La comparaison avec la vidéo drone du 5 janvier à 00h00 (vidéo drone Merville, 2024) montre par ailleurs une bonne concordance entre les taches d’eau visibles et celles simulées. Cela est particulièrement remarquable au niveau de la rue du Fer (2), où le front d’inondation se situe à l’intersection avec la route d’Hazebrouck.
Enfin, l’espace Jean-Marie-Lefevre (3), zone particulièrement impactée, est inondé à la fois sur la vidéo drone et dans notre simulation dans les mêmes proportions, avec des hauteurs d’eau pouvant atteindre jusqu’à 2,50 m.

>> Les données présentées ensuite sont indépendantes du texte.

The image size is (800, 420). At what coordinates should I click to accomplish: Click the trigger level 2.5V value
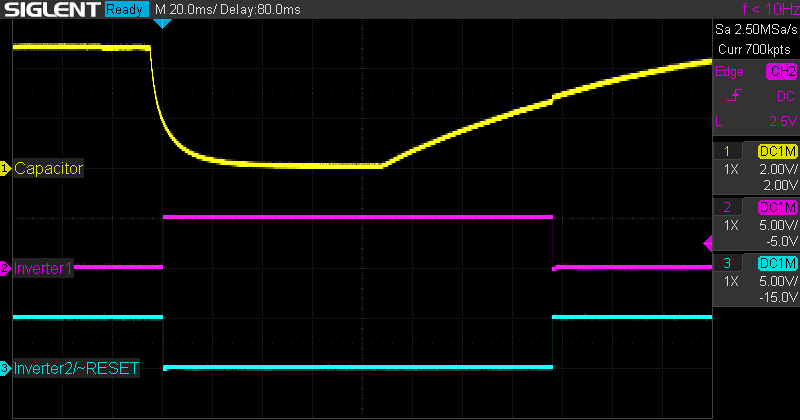coord(780,121)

L’implémentation d’un modèle hydraulique 2D a permis de reproduire les hauteurs et les extensions d’eau lors de l’inondation de janvier 2024 à Merville. Elle a également servi à spatialiser et à quantifier les limites de l’observation satellitaire pour l’extraction des surfaces en eau en milieu urbain. La modélisation hydraulique s’est démontrée être l’outil principal de travail, tandis que l’imagerie satellitaire se voit utilisée comme donnée de validation et de calage.
Bibliographie
Fujiki, K., & Finance, O. (2022). Exposition et vulnérabilité sociale des villes françaises au risque inondation : une analyse spatiotemporelle à fine échelle (1999-2017). Cybergeo: European Journal of Geography.
Hervouet, J. M. (1999). TELEMAC, a hydroinformatic system. La houille blanche, (3-4), 21-28.
Honnorat, M., Marin, J., Monnier, J., & Lai, X. (2007). Dassflow v1. 0: a variational data assimilation software for 2D river flows (Doctoral dissertation, INRIA).
Maxant, J., Braun, R., Caspard, M., & Clandillon, S. (2022). ExtractEO, a pipeline for disaster extent mapping in the context of emergency management. Remote Sensing, 14(20), 5253.
Pujol, L., Garambois, P. A., & Monnier, J. (2022). Multi-dimensional hydrological–hydraulic model with variational data assimilation for river networks and floodplains. Geoscientific Model Development, 15(15), 6085-6113.